- Et donc ? Que faisons-nous ?

Cette question était le point central de la discussion. Plus que cela, elle était la raison pour laquelle ils étaient tous rassemblés dans le salon de Harry. Le rythme du débat varié, passant de profond silence de réflexion à des explosions devant l'incapacité de tous à trouver une solution à un problème monstrueux.

Ce n'était pas le premier, mais le troisième qu'ils tenaient, tous ayant un point commun bien précis, l'afflux de plus en plus nombreux de réfugiés. Cela décourageait Harry, non pas de voir des peuples comme les centaures, gnomes ou nain affluer de jour en jour, mais de voir que ce qu'il avait craint devenir vrai. Personne, que ce soit de l'enfant au chef de clan, n'avait cru en la puissance de la Reine. Tous se croyaient à l'abri et non concernés par l'Histoire qui se déroulait. Chacun d'entre eux regardait la Reine avec grande crainte, oubliant que cette même personne n'avait rien contre eux.
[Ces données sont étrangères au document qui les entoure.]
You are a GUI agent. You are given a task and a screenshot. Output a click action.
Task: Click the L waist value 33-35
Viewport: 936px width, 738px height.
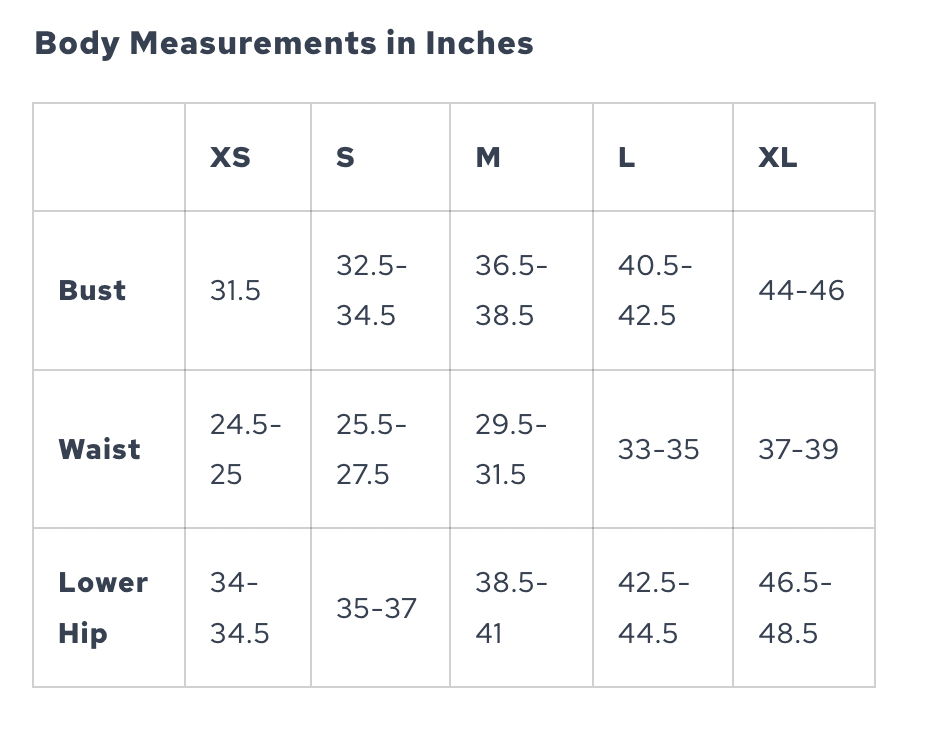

Ils avaient longtemps craint les sorciers, considérant les moldus comme de simples humains faibles et inférieurs à eux. Maintenant, alors qu'ils voyaient leurs petit monde s'écrouler devant un nouveau joueur sur le plateau, ils étaient perdus, perdus dans la peur par ce nouveau joueur, qui non seulement était plus fort, mais maintenait une cadence de guerre sans rien perdre en contrepartie.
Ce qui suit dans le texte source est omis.